Debian Security Advisory
DSA-116-1 cfs -- buffer overflow
- Date Reported:
- 02 Mar 2002
- Affected Packages:
- cfs
- Vulnerable:
- Yes
- Security database references:
- In Mitre's CVE dictionary: CVE-2002-0351.
- More information:
-
Zorgon found several buffer overflows in cfsd, a daemon that pushes encryption services into the Unix(tm) file system. We are not yet sure if these overflows can successfully be exploited to gain root access to the machine running the CFS daemon. However, since cfsd can easily be forced to die, a malicious user can easily perform a denial of service attack to it.
This problem has been fixed in version 1.3.3-8.1 for the stable Debian distribution and in version 1.4.1-5 for the testing and unstable distribution of Debian.

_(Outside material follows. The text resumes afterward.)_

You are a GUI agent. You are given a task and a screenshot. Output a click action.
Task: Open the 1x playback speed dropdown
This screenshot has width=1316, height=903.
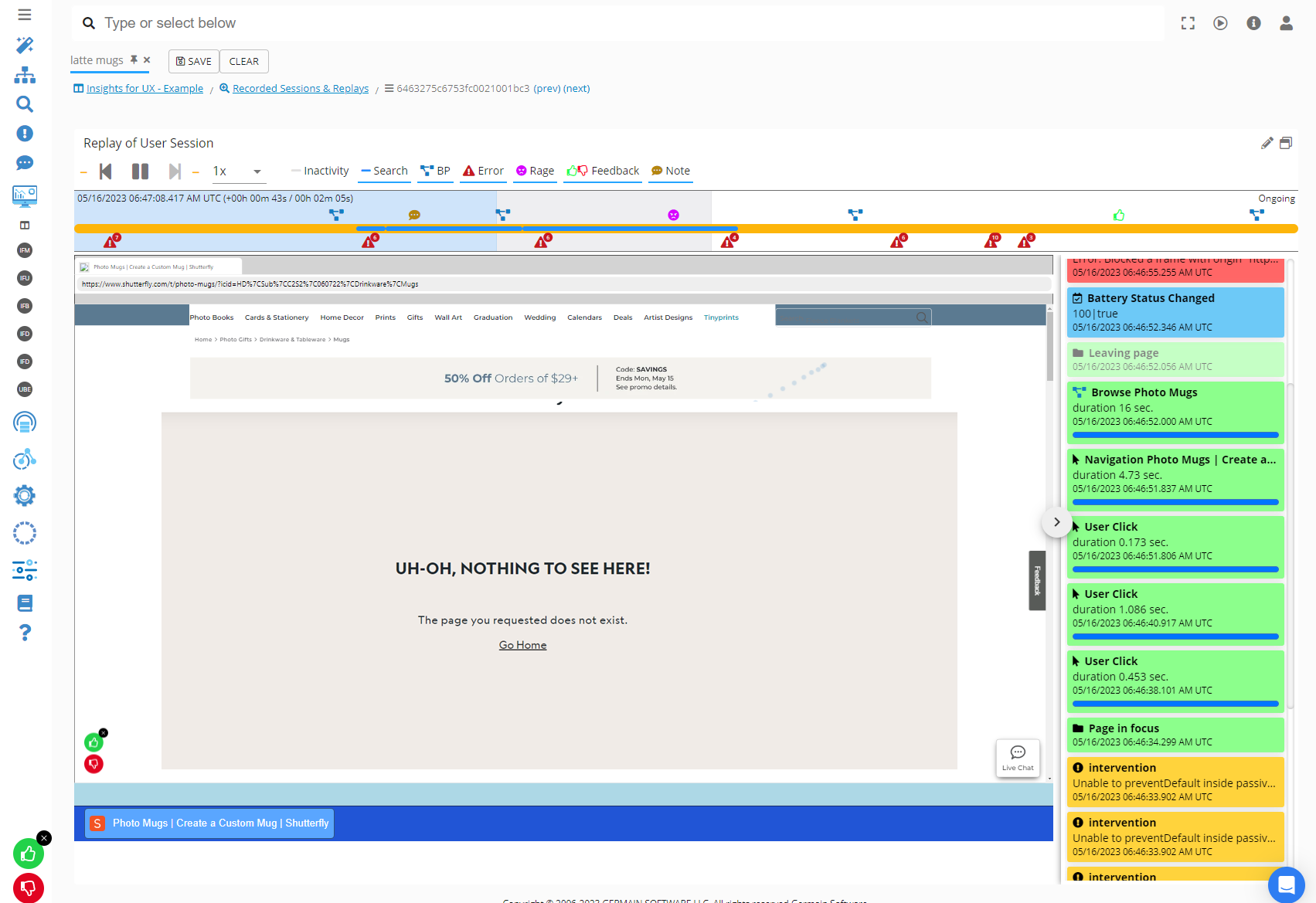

We recommend that you upgrade your cfs package immediately.
- Fixed in:
-
Debian GNU/Linux 2.2 (potato)
- Source:
- http://security.debian.org/dists/stable/updates/main/source/cfs_1.3.3-8.1.dsc
- http://security.debian.org/dists/stable/updates/main/source/cfs_1.3.3-8.1.diff.gz
- http://security.debian.org/dists/stable/updates/main/source/cfs_1.3.3.orig.tar.gz
- http://security.debian.org/dists/stable/updates/main/source/cfs_1.3.3-8.1.diff.gz
- Alpha:
- http://security.debian.org/dists/stable/updates/main/binary-alpha/cfs_1.3.3-8.1_alpha.deb
- ARM:
- http://security.debian.org/dists/stable/updates/main/binary-arm/cfs_1.3.3-8.1_arm.deb
- Intel ia32:
- http://security.debian.org/dists/stable/updates/main/binary-i386/cfs_1.3.3-8.1_i386.deb
- Motorola 680x0:
- http://security.debian.org/dists/stable/updates/main/binary-m68k/cfs_1.3.3-8.1_m68k.deb
- PowerPC:
- http://security.debian.org/dists/stable/updates/main/binary-powerpc/cfs_1.3.3-8.1_powerpc.deb
- Sun Sparc:
- http://security.debian.org/dists/stable/updates/main/binary-sparc/cfs_1.3.3-8.1_sparc.deb
MD5 checksums of the listed files are available in the original advisory.